### Stated exercise
Rewrite the records below, changing every "breadcrumb" to "path link" and leaving everything else untouched.
══════════
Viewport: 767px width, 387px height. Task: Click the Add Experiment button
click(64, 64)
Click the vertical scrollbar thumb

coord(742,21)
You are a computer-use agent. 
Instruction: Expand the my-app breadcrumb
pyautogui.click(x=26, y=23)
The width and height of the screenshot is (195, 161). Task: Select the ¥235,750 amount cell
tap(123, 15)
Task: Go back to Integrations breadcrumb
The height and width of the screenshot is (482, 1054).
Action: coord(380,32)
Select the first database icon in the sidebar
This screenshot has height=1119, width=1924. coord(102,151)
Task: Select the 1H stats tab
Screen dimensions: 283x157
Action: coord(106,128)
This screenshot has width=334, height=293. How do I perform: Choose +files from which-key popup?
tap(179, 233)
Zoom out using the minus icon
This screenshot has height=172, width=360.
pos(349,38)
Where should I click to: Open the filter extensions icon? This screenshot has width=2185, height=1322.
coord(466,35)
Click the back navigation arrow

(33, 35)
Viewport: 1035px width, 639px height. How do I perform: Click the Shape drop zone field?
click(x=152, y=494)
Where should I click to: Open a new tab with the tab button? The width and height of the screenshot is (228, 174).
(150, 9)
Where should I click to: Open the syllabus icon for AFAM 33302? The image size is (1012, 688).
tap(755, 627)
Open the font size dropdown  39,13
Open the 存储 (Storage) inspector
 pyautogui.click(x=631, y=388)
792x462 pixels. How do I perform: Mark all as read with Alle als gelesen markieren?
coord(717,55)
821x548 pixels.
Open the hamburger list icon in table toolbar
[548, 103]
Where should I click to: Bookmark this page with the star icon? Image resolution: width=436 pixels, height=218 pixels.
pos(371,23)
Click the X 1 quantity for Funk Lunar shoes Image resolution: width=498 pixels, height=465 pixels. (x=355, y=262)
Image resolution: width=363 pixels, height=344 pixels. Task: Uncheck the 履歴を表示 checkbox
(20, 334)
══════════
### Output of the task
Viewport: 767px width, 387px height. Task: Click the Add Experiment button
click(64, 64)
Click the vertical scrollbar thumb

coord(742,21)
You are a computer-use agent. 
Instruction: Expand the my-app path link
pyautogui.click(x=26, y=23)
The width and height of the screenshot is (195, 161). Task: Select the ¥235,750 amount cell
tap(123, 15)
Task: Go back to Integrations path link
The height and width of the screenshot is (482, 1054).
Action: coord(380,32)
Select the first database icon in the sidebar
This screenshot has height=1119, width=1924. coord(102,151)
Task: Select the 1H stats tab
Screen dimensions: 283x157
Action: coord(106,128)
This screenshot has width=334, height=293. How do I perform: Choose +files from which-key popup?
tap(179, 233)
Zoom out using the minus icon
This screenshot has height=172, width=360.
pos(349,38)
Where should I click to: Open the filter extensions icon? This screenshot has width=2185, height=1322.
coord(466,35)
Click the back navigation arrow

(33, 35)
Viewport: 1035px width, 639px height. How do I perform: Click the Shape drop zone field?
click(x=152, y=494)
Where should I click to: Open a new tab with the tab button? The width and height of the screenshot is (228, 174).
(150, 9)
Where should I click to: Open the syllabus icon for AFAM 33302? The image size is (1012, 688).
tap(755, 627)
Open the font size dropdown  39,13
Open the 存储 (Storage) inspector
 pyautogui.click(x=631, y=388)
792x462 pixels. How do I perform: Mark all as read with Alle als gelesen markieren?
coord(717,55)
821x548 pixels.
Open the hamburger list icon in table toolbar
[548, 103]
Where should I click to: Bookmark this page with the star icon? Image resolution: width=436 pixels, height=218 pixels.
pos(371,23)
Click the X 1 quantity for Funk Lunar shoes Image resolution: width=498 pixels, height=465 pixels. (x=355, y=262)
Image resolution: width=363 pixels, height=344 pixels. Task: Uncheck the 履歴を表示 checkbox
(20, 334)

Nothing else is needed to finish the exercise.